Childlike trust in Divine Providence 1892, Don Orione (that is how they start calling him) loses his father Vittorio. Knowing that his mother would find it difficult to pay his seminary fees, he takes on the job of assistant sacristan and is given a room near the belfry of the cathedral church. He commences an Oratory for very poor boys who keep flocking round him, first one, then five, then ten, twenty, fifty. There are games, Bible classes, Stories about the Saints, even a swing.
The priests of the cathedral find the noise unbearable, so Don Orione moves his youngsters to a square in the city. The Bishop, Mgr Bandi, however, begins inquiring where the boys had disappeared. When told that they had been chased out from the cathedral, he calls for Don Orione and offers his own garden for the Oratory which is solemnly inaugurated on July 3.

1893, Some of the lads start asking Don Orione whether they can become priests like him. Don Orione approaches the Bishop for permission to start a school for the poor persons aspiring to the priesthood. "But," says Mgr Baldi, "it takes a lot of money to run a school." "Your Lordship has only to give me your approval and blessing. Divine Providence will see to the rest." "All right, go ahead," nods the Bishop.
Don Orione steps out to find a suitable place for a school. Within a short time he meets Luigi Stassano who wants to join. His father, Pasquale is ready to give him a little house for 400 lire a year. "Don't worry," Don Orione tells him, "I haven't got the money right now, but Divine Providence will think about that."
As Don Orione traces his steps back to the cathedral, Angelina Poggi asks him what he's doing. "I'm opening a boarding school." "A school? Then please take my grandson. How much do I have to pay?" "Little. Anything you wish." "Will 400 lire do?" "For 400 lire, your grandson can stay for ever."
Don Orione takes the 400 lire immediately to Pasquale Stassano and pays for the house. With his heart at ease, he enters the church only to hear the sacristan telling him to go immediately to the Bishop who wants to speak to him. Others have tried to sound a warning about the new school in Monsignor's ears.

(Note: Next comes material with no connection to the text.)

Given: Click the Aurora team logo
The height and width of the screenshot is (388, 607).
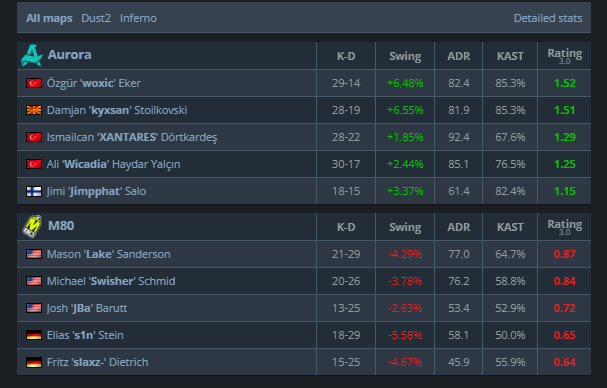Looking at the screenshot, I should (32, 55).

"Listen, Aloysius," the Bishop says, "I want to take back the permission I gave you a few hours ago." "That's too bad," replies Orione, "because I have already got a place, paid a year's rent and admitted two students." "What? What? Tell me everything." On hearing the complete details, the Bishop orders Orione: "Kneel down. I again bestow my blessing on you and I will never withdraw it."

Love without barriers
In a few months there were 140 students. They had to shift to an old unused convent called St. Clare's. That is where Don Orione celebrated his First Mass in April 1895 and was allowed by the bishop to confer the habit on some of his aspirants. Thus began the Little Work of Divine Providence, the Order founded by Don Orione. "The Little Work exists to serve and to serve with love. With God's help it intends to live on in order to practice the works of mercy for the moral and material well-being of the most abandoned - its program: Our love had no closed doors."
Three other Congregations were also founded by Don Orione: the Little Missionary Sisters of charity, the Hermits of Divine Providence and the Blind Sacramentine Sisters (the only one of its kind in the world at the time).
Don Orione breathed his last on March 12, 1940, whispering, "Jesus, Jesus." His unembalmed body was found astonishingly incorrupt when they exhumed it in March 1965, the twenty-fifth anniversary of his death. Just 15 years later, on October 26, 1980, Aloysius Orione was beatified by Pope John Paul II who defined him as "a marvellous and genial expression of Christian love…with special tenderness for the suffering, the marginalised and the hopeless."